++++ Study text

The MTA and NYCTA are both named in a legal complaint alleging "gross negligence" after a subway conductor closed the train doors on a young boy late last year. With the child trapped half inside, half outside the car, the train's operator allegedly drove roughly 40 feet down the tracks, dragging the kid's body alongside the train. As a result, the boy—now 9—sustained serious injuries that needed surgery, and currently uses a wheelchair. His mother, Melissa Capers, took further legal action this month, demanding the MTA address a $22 million claim she filed in the incident's wake.
On December 10th, 2017, around 1:05 p.m., Capers's son (referred to as J.C. in court documents) attempted to board a Manhattan-bound L train at Atlantic Avenue. According to the complaint, the doors "suddenly" closed before he made it all the way into the car, allegedly "without warning." Without the conductor "taking any steps to ensure that the train was free and clear of any passengers approaching or at the door, the train began to move," the complaint claims.
J.C., wedged between the sliding panels, fell "between the train gap and the platform," which in turn meant his body was "twisted and dragged for several feet." The conductor only stopped the train because "people were screaming," according to the NY Post.
J.C. wound up with two badly broken legs as a result of what Capers's attorney, Edward Steinberg, characterized as "carelessness, gross negligence, [and] recklessness" by the MTA and NYCTA. The injuries required extensive surgery, including the insertion and removal of hardware into and from J.C.'s legs. He's currently relearning how to walk.

++++++++
++++ Supplied information

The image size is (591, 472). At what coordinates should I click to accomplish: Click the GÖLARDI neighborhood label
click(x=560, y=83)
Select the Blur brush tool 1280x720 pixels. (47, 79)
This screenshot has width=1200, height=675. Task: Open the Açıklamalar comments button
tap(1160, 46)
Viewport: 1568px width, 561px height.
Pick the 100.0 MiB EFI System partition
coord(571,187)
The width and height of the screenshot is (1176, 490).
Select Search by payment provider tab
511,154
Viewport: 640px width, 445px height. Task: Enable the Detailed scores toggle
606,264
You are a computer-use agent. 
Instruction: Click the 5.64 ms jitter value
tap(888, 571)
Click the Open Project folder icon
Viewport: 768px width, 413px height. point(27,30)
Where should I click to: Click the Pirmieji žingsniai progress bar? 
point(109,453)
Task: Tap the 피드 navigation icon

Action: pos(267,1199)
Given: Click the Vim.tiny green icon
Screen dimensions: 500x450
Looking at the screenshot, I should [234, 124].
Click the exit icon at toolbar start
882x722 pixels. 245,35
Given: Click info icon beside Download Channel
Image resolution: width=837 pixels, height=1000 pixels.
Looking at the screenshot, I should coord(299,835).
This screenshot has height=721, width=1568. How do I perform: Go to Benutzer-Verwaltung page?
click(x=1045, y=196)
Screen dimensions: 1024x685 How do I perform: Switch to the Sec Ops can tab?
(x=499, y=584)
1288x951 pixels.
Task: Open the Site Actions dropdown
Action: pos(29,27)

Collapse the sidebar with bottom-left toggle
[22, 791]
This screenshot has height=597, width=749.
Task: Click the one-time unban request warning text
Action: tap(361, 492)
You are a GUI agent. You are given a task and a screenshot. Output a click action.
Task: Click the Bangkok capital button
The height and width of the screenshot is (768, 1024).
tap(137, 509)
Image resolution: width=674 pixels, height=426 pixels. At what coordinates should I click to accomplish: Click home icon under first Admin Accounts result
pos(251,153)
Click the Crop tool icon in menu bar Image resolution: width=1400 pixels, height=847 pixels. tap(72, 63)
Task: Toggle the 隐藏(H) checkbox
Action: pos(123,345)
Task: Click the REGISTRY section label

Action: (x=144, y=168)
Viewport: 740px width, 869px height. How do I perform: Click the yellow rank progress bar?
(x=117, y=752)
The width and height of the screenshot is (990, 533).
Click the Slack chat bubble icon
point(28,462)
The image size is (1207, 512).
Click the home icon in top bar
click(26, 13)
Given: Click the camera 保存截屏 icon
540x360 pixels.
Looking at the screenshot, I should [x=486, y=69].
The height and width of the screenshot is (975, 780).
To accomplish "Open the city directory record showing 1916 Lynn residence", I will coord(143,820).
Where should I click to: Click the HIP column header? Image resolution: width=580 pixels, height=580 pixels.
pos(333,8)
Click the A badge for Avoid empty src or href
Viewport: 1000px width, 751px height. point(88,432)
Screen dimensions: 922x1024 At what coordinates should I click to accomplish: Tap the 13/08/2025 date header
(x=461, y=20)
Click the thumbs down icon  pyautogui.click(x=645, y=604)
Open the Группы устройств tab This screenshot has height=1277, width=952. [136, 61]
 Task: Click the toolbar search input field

++++++++

Your goal:
List every person identified by name or initials in the subway door incident article above.

Finished task:
Melissa Capers
J.C.
Edward Steinberg